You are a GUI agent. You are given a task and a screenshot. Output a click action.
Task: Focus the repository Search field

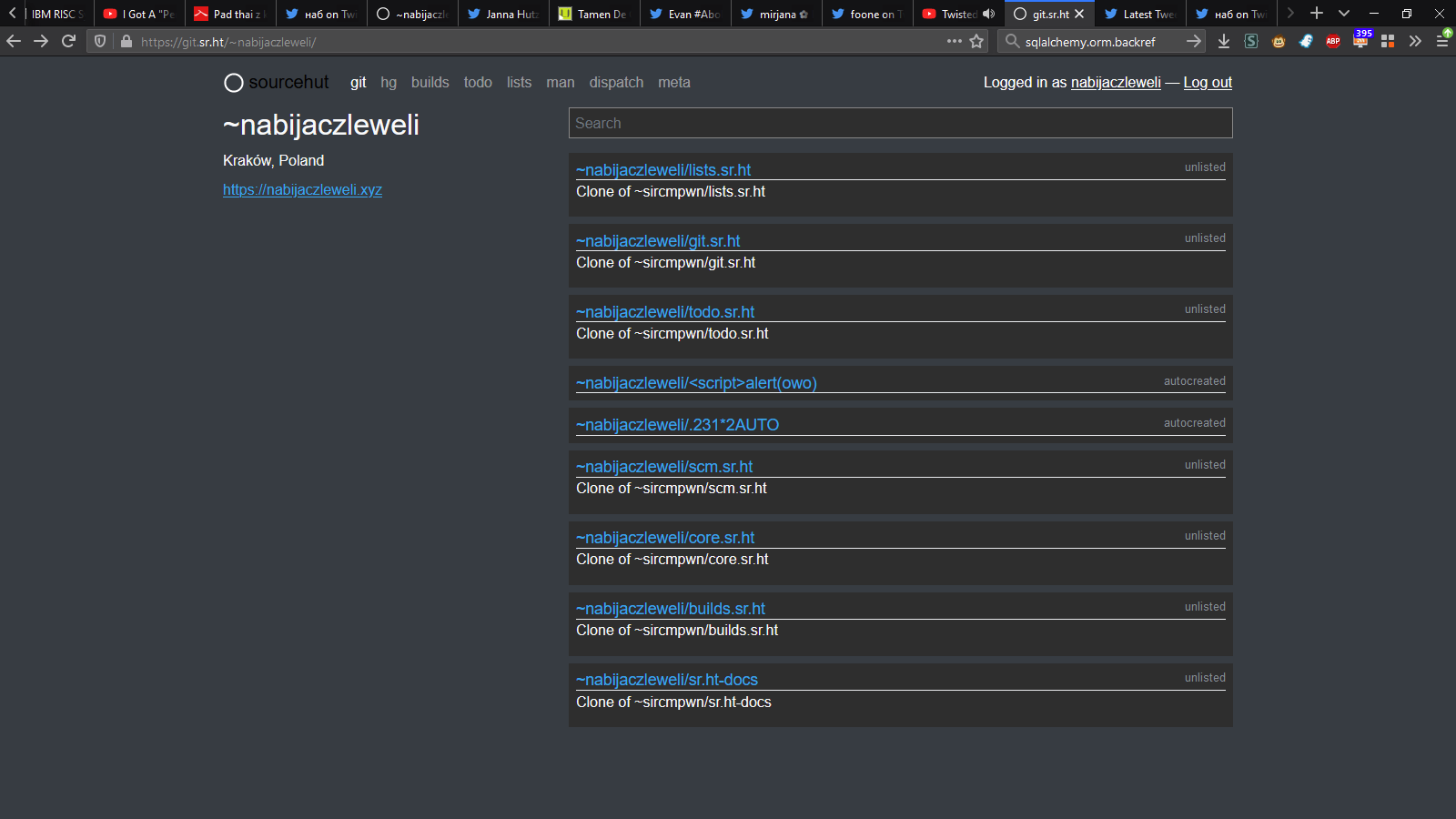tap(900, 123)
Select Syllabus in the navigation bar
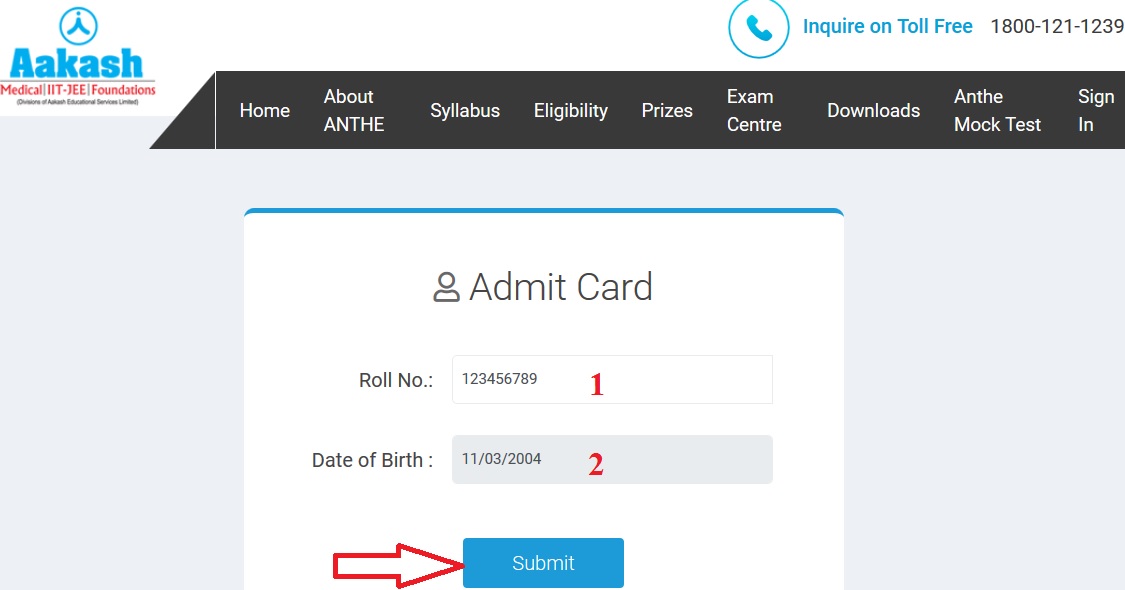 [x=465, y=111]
* * *
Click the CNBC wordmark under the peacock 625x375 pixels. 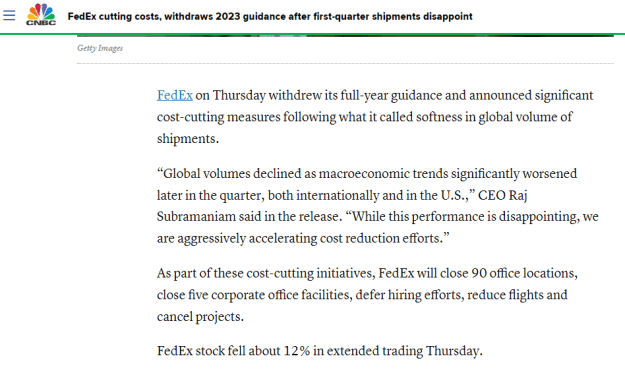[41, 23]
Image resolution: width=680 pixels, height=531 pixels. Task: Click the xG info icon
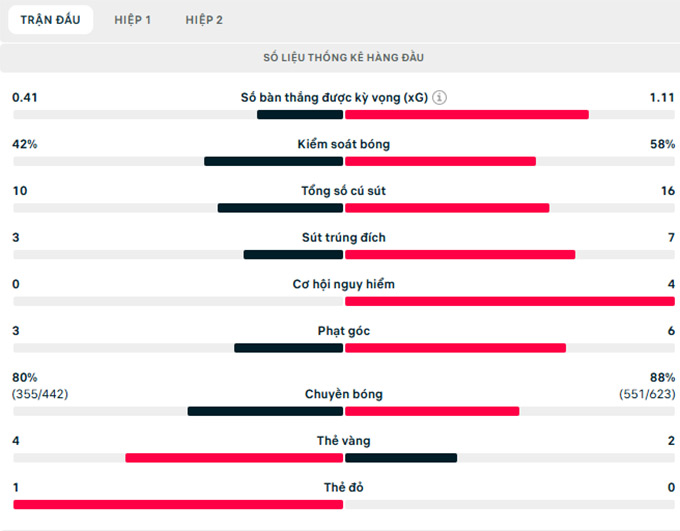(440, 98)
...
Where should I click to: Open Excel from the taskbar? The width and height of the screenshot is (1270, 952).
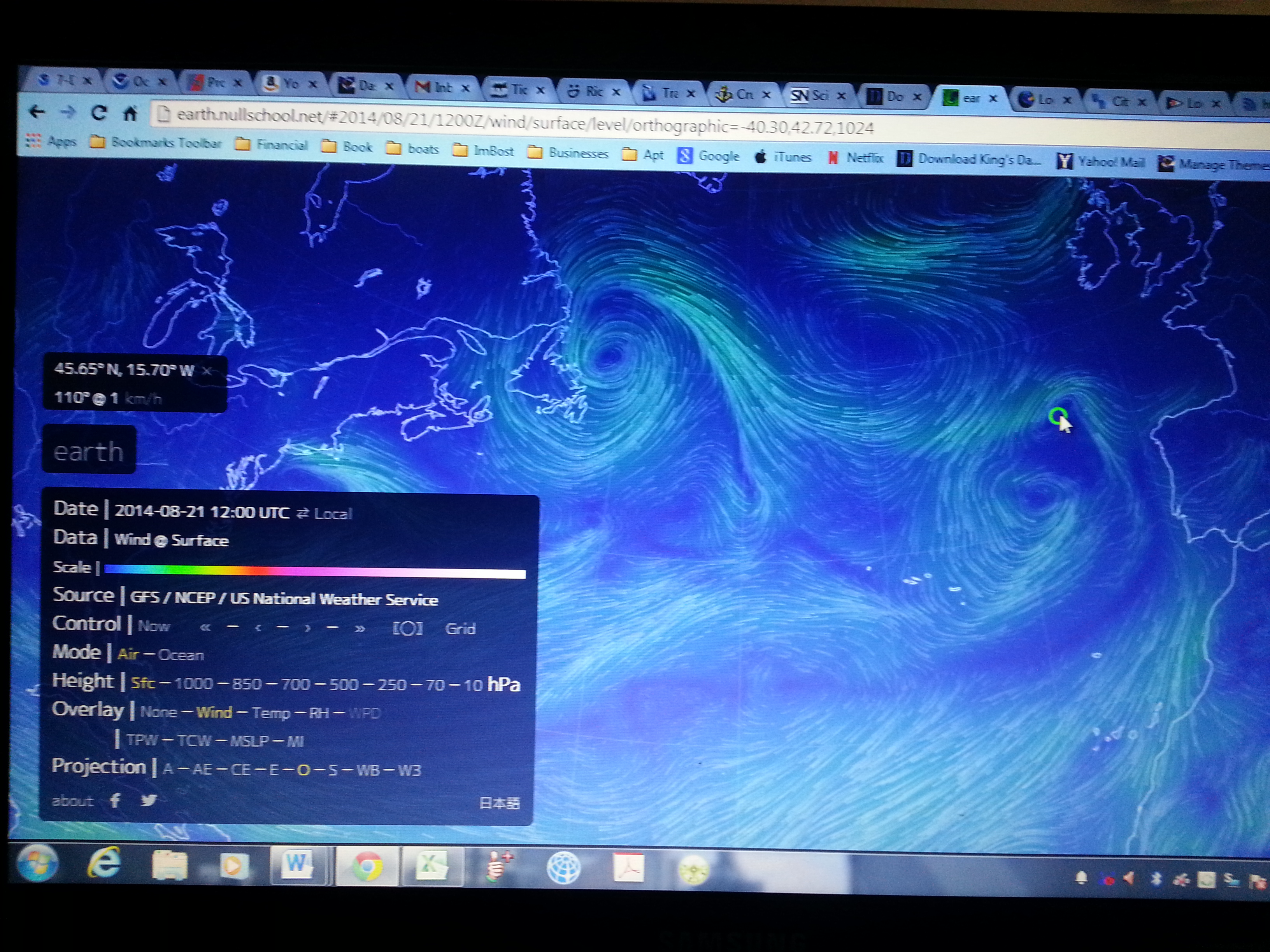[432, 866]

### PROBLEM
Copy the items from the line with "You are a GUI" to the line with "[x=465, y=111]", swapping "Syllabus" for "Schedule" and keeping the rest the same. Leave out the pictures.

### FINAL ANSWER
You are a GUI agent. You are given a task and a screenshot. Output a click action.
Task: Focus the repository Search field

tap(900, 123)
Select Schedule in the navigation bar
 [x=465, y=111]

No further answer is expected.